Recorded data>
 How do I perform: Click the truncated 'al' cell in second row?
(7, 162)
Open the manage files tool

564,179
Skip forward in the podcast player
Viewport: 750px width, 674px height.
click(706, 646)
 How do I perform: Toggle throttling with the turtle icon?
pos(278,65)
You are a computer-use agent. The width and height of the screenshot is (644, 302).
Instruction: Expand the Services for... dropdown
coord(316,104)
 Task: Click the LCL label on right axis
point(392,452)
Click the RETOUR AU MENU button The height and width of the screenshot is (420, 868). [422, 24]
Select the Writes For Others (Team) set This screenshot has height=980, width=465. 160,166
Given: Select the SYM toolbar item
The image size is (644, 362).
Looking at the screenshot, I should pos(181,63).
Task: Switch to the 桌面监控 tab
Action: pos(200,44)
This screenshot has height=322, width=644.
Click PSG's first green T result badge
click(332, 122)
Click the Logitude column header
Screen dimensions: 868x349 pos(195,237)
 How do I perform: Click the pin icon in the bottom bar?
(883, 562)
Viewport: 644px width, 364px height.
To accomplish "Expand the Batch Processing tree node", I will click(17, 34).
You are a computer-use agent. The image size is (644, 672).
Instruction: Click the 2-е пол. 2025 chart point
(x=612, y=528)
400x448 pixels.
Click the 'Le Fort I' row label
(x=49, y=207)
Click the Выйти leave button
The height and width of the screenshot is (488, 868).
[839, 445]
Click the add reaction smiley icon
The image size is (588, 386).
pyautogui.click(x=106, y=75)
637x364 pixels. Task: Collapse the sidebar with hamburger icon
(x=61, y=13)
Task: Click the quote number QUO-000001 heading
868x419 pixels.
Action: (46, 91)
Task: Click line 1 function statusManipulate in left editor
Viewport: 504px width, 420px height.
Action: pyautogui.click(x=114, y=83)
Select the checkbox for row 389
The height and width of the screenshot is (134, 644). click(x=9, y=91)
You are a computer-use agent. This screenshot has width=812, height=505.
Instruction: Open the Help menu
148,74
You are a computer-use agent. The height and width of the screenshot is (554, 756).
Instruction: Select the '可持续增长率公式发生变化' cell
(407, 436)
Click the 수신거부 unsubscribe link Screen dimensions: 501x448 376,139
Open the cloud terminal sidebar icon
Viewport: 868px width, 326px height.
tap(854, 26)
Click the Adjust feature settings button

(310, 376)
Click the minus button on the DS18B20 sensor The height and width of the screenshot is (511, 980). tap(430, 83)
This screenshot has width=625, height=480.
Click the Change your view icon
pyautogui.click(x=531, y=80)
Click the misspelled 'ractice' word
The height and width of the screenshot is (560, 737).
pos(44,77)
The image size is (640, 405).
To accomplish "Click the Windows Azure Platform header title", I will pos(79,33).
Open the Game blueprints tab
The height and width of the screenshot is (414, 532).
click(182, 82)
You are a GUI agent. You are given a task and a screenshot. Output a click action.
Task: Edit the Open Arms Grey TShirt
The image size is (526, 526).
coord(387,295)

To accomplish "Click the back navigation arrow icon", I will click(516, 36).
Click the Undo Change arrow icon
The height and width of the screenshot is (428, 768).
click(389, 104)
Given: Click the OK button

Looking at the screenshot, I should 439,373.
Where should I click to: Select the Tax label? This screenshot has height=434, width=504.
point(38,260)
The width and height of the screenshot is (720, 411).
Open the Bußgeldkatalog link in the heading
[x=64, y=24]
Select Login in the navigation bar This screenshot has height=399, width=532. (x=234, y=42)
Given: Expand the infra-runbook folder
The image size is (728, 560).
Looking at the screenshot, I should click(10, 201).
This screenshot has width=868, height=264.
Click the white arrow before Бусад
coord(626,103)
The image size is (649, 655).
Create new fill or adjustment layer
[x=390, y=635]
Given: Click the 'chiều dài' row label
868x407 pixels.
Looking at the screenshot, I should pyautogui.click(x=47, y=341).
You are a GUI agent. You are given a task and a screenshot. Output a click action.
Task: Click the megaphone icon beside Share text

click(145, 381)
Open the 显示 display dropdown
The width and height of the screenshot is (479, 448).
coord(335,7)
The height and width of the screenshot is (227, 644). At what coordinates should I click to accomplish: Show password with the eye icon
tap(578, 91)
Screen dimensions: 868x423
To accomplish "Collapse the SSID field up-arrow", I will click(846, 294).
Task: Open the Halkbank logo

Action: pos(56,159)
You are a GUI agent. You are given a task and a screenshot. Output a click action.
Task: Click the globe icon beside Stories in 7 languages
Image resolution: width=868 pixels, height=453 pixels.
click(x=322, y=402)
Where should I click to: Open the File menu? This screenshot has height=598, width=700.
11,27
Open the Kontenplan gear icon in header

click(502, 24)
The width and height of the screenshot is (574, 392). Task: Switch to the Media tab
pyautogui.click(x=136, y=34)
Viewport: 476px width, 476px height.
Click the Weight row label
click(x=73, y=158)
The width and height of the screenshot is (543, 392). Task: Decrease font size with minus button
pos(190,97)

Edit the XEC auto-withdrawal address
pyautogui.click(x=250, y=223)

Work to complete>
The lines to report are those in the material above that contain the word "navigation"; copy every one of them.

Written reply>
To accomplish "Click the back navigation arrow icon", I will click(516, 36).
Select Login in the navigation bar This screenshot has height=399, width=532. (x=234, y=42)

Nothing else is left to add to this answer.